#### Reading passage:
The Best American Crime Writing (49 page)

Some of the men brought their motorcycle helmets to Santana. Others had cut their wives’ and mothers’ pantyhose to make masks. Rubens, 20, had gotten use of his boss’s boat, a twenty-foot wooden
catraia
, the most common kind of boat on the Amazon. The men pooled their money, bought five reals’ ($2.15) worth of gas, and then pointed the boat toward the ocean. At close to ten o’clock, Rubens drew the
catraia
flush with the far side of the
Seamaster
, away from the lights of Macapà so that only the monkeys and birds of the jungle could have seen the men climb on board. He killed the motor and lashed the
catraia
to Blake’s boat. As always in Macapà, it was hot and windy, and the water, which carries so much silt it looks like roiling, molten peanut butter, was covered in baby whitecaps. The six of them sat quietly for a few minutes, observing the crew. Everyone on the
Seamaster
was listening to
what Ricardo called “loud foreign music.” Some of them were dancing, and many of them were talking in loud foreign voices.

The first two aboard were Ricardo and Isael, each with a 7.65-millimeter pistol; Reney, Josué, and José followed. Rubens stayed in the boat and waited for the getaway. Almost immediately, things got complicated. “This is a robbery!” Ricardo screamed. “Everyone get down on the floor!” But the crew did not speak any Portuguese and didn’t seem to understand what these men were doing on their boat, wearing stocking masks and waving guns. One of the crewmen tossed a can of beer at the intruders. Someone else threw a jar of mayonnaise at them.

Later, none of the crew would talk specifically about what happened that night; they were worried about the effects it might have on the trial, which, when this story was written, was still in progress. According to one person on the boat, “The crew were totally out of their depth. When someone comes on board with a gun, there’s a certain script you’re supposed to follow, and they didn’t follow it. It could have been worse than it was.”

Rodger Moore, 55, decided to fight. He pushed Ricardo, and Ricardo shoved back. The operation seemed on the verge of chaos, so Ricardo pistol-whipped Moore and knocked him out. While Ricardo herded the rest of the crew together, he saw a tall white man run downstairs. He figured the man was going to radio for help and sent Isael to follow him.

As soon as he saw Moore being pistol-whipped, Blake had turned and gone downstairs. One of the crew members heard him saying, “Is this for real?” Blake was going for the Winchester .308 rifle he kept in his cabin. Before he and his wife, Pippa, had left on their honeymoon, sailing around the pirate-rich Red Sea in 1979, Blake had trained on a rifle range so he could protect them.

David Alan-Williams says, “Peter was always quick to identify a problem, and he’d often fix it himself. If something was wrong at
the top of the mast, he was the first to go up there, even if the boat was pitching back and forth in storm conditions.”

Leon Sefton had been below deck reading a book when he heard the commotion. He got up to investigate, and as he neared the stairs he saw Isael, short and taut, with a mask obscuring his face. Isael pointed his pistol at Sefton’s head and Sefton got on the ground. Then Blake’s cabin door opened, and he came out. He leveled his gun at Isael and said, “Get the fuck off my boat.”

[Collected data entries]
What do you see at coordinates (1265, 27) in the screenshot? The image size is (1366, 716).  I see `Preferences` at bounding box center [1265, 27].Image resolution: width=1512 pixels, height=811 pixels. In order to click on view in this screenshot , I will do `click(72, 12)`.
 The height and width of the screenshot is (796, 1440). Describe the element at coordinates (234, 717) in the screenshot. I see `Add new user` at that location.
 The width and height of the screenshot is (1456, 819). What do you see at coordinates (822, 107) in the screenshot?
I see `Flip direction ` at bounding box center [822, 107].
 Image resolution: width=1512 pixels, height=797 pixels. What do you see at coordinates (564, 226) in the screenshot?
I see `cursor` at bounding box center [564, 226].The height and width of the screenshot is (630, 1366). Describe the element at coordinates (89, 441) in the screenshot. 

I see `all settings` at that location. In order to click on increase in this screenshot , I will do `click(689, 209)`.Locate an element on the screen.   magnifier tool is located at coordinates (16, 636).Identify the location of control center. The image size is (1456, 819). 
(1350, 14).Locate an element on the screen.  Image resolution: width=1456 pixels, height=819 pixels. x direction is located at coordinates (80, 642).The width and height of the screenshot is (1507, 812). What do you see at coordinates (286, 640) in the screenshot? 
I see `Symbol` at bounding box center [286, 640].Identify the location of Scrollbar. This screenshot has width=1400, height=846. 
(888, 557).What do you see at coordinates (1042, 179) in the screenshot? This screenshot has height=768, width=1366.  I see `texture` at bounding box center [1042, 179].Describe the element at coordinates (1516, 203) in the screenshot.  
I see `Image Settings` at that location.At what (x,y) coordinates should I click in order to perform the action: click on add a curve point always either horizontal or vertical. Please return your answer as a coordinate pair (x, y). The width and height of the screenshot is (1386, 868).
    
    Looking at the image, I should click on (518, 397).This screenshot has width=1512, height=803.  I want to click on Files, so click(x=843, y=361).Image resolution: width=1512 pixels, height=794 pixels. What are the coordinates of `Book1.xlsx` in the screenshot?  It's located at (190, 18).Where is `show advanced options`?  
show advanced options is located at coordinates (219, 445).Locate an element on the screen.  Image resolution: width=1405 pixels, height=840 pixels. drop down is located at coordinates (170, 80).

#### Exercise details:
Quote everything from "Rodger Moore, 55, decided" down to "to follow him." in the passage above about the boarding of the Seamaster.

#### Exercise answer:
Rodger Moore, 55, decided to fight. He pushed Ricardo, and Ricardo shoved back. The operation seemed on the verge of chaos, so Ricardo pistol-whipped Moore and knocked him out. While Ricardo herded the rest of the crew together, he saw a tall white man run downstairs. He figured the man was going to radio for help and sent Isael to follow him.